Por tanto, la incertidumbre debe ser objetiva (debió despejarse con la conducta diligente del que ejerce la pretensión) y su averiguación debe exigir el proceso judicial. Esto es, si le corresponde, según las reglas de distribución de la carga de la prueba, la prueba de los hechos que justifiquen su pretensión ( art. 217 LEC ), debe alegar desde la interposición de la demanda el carácter dudoso de tales hechos, las razones de la duda y la imposibilidad de despejarlo por sí mismo.
No es de olvidar que la regla del vencimiento objetivo no es solo una sanción a la conducta arbitraria o caprichosa del que pretende (y es vencido) sino también una regla de protección del sujeto o parte a no padecer perjuicio económico. No constata la sala, como exigen las SSTS de 11 de abril y de 26 de diciembre de 2005 , que las dudas aludidas sean serias, es decir, reales e importantes o de consideración, esto es, que la decantación de los hechos controvertidos y relevantes, alegados por una y otra parte, se haya revelado, en orden a su fijación en la sentencia, como realmente compleja, es decir, con dificultades importantes o de consideración de cara a su determinación, pudiendo calificarse la labor de apreciación de las pruebas especialmente complicada e intensa.
En el fondo, lo determinante es que el proceso se presente como inevitable, pues, al no estar claros los hechos determinantes, y a la vista de las fundadas y serias dudas existentes sobre ellos, no quede más remedio que acudir al juzgador, para que decida y se pronuncie al respecto, y eso no acontece en nuestro caso.
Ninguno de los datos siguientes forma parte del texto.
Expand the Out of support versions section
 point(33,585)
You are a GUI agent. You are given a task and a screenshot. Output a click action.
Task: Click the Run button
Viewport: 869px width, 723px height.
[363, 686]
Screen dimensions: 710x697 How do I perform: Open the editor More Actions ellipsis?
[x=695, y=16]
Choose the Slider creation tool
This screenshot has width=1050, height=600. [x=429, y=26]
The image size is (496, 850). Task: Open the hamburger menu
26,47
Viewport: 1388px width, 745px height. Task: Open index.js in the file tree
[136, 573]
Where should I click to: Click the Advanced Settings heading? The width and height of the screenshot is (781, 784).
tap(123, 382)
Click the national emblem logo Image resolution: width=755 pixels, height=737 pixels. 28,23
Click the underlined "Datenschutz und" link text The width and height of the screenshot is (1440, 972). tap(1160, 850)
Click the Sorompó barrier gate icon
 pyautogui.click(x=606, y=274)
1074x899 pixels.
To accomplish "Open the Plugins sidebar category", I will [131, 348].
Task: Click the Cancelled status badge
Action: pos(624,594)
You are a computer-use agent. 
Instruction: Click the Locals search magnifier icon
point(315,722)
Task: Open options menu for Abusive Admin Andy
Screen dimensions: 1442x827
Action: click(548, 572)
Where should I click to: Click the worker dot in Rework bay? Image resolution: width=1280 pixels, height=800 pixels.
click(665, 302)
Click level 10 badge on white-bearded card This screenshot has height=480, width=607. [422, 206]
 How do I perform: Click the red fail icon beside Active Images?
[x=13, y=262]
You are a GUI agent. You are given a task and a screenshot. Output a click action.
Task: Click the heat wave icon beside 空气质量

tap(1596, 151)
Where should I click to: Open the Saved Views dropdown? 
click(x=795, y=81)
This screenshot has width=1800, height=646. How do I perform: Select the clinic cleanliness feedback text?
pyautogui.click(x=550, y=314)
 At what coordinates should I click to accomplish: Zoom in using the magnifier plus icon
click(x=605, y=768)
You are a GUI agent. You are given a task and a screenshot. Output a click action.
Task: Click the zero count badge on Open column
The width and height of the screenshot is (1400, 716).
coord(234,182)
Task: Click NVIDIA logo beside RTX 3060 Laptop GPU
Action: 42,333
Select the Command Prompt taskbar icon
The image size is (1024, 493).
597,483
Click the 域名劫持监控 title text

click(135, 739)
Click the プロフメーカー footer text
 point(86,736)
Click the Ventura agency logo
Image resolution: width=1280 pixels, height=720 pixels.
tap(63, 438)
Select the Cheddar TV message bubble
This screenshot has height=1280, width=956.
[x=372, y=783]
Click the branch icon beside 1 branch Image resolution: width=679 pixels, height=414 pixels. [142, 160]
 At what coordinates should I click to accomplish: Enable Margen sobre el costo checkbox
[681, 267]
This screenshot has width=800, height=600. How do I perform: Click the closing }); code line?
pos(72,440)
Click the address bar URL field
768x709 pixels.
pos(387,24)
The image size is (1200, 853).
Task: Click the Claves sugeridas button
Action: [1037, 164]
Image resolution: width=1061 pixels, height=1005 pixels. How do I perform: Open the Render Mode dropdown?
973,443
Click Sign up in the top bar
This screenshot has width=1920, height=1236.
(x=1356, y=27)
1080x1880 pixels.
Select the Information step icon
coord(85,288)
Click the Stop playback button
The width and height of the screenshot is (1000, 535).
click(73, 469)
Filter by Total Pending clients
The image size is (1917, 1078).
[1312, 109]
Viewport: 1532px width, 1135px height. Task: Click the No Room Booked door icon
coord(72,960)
Por lo que, en aplicación de la referida doctrina deviene incuestionable la procedencia de rechazar también la pretensión subsidiaria del recurrente por cuanto ni el Juzgado de instancia, ni tampoco este Tribunal, tiene la más mínima duda acerca de la procedencia de la desestimación de la demanda.
SÉPTIMO. - En consecuencia, de todo lo expuesto y sin necesidad de más consideraciones, ha de ser desestimado el recurso de apelación interpuesto por el demandante, Borja , y confirmada la sentencia impugnada, en todos sus fundamentos y consideraciones de orden fáctico y jurídico, con imposición al mismo de las costas causadas en esta segunda instancia, de conformidad con lo establecido en el artículo 398. 1, en relación con el artículo 394. 1, ambos de la Ley de Enjuiciamiento Civil , y con pérdida del depósito constituido, en aplicación de lo prevenido en la Disposición Adicional Decimoquinta, apartado 9, de la Ley Orgánica del Poder Judicial .
En atención a lo expuesto, en nombre del Rey y en virtud de la potestad jurisdiccional conferida por la Constitución,
Fallo
Desestimando el recurso de apelación interpuesto por el demandante, Borja , representado por la Procuradora Doña María Ángeles López medina, confirmamos la sentencia dictada por la Ilma. Sra.Magistrado-Juez del Juzgado de 1ª Instancia número 4 de esta ciudad, con fecha 26 de febrero de 2018 , en el Juicio Ordinario nº 111/2015, del que dimana el presente rollo, con imposición al expresado recurrente de las costas causadas en esta segunda instancia y declarando la pérdida del depósito constituido, al que se dará el destino legal.
Notifíquese la presente a las partes en legal forma.
Así por esta nuestra sentencia, definitivamente juzgando lo pronunciamos, mandamos y firmamos.